Aussie legend Greg Chappell has described some of the batting in the Ashes series as ‘disrespectful’ to Test cricket – and it’s set to cost Cricket Australia a remarkable record not seen since the Bradman era. As well as taking a $30 million hit from two Tests that only lasted two days, Cricket Australia is also set to be robbed of breaking the all-time attendance record for a home summer.

The highest-attended Test summer in Australia was in 1936-37, when fans flocked to see Don Bradman and his ‘Invincibles’ play. With two matches held at the MCG in that Ashes series, a record of 946,750 fans attended the five Tests.

Australia and England players during the fourth Ashes Test at the MCG.

Two short Tests will cost Cricket Australia the all-time attendance record for a home summer. Image: Getty

This summer, Cricket Australia were confident of breaking that record that has stood for 89 years. The attendance figure currently sits at 645,559 after the first four Tests, and the 47,000-seat SCG is set to be at capacity for the first four days of the Sydney Test.

But with matches in Perth and Melbourne only lasting two days, the projected loss of attendees is about 210,000 people. It’s particularly galling considering the MCG holds 100,000, and over 92,000 attended each of the two days in Melbourne.

Even if the SCG is sold out for the entirety of the fifth Test, the 1936-37 attendance record can’t be broken. But if the first and fourth Tests had gone to at least day four, the 89-year record would have fallen on day two or three in Sydney.

Tellingly, this summer will still break last season’s record for the highest average crowd per day – currently sitting at 49,658. Cricket Australia’s head of events Joel Morrisson told AAP: “Such a high volume of pre-sales meant we were well positioned for the biggest Australian Test series attendance of all time.”

Even if the SCG Test goes into a fifth day, the series will only last 18 days and be the second-shortest in Australia in the last 50 years. The first four Tests have only lasted an average of 1392 balls – the shortest since one-off Tests were played in 1878-79 and 1887-88.

Greg Chappell.

Greg Chappell has turned the blowtorch on Australia and England’s batters. (Photo by Asanka Ratnayake/Getty Images for Cricket Australia)

Greg Chappell blasts ‘disrespectful’ batting

And despite the MCG pitch being rated ‘unsatisfactory’ by the ICC, Chappell believes the batting is just as much to blame. The pitch for the two-day Test in Perth got the highest rating of ‘very good’, which said a lot about England’s approach with the willow.

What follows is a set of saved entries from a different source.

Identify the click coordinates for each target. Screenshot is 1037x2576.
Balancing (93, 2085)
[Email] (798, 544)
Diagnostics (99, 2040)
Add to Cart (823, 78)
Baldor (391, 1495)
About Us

“Batters from both sides crumpled like autumn leaves in a gale,” Chappell wrote in the Sydney Morning Herald about the low scores in Melbourne. “They behaved like novices encountering adversity for the first time, oblivious to the blood, sweat, and sheer willpower that have sustained Test cricket through far worse trials.”

The former Test captain believes some of the batting has been ‘disrespectful’ to Test cricket itself. “These are not the first players to confront challenging conditions, and they will not be the last,” he wrote. “Yet, in their petulance, they betray a profound ignorance of the game’s storied past. Test cricket is not a fleeting entertainment; it is a legacy built brick by brick over nearly a century and a half. To disregard that history is to disrespect the format itself, and in doing so, they imperil its future.”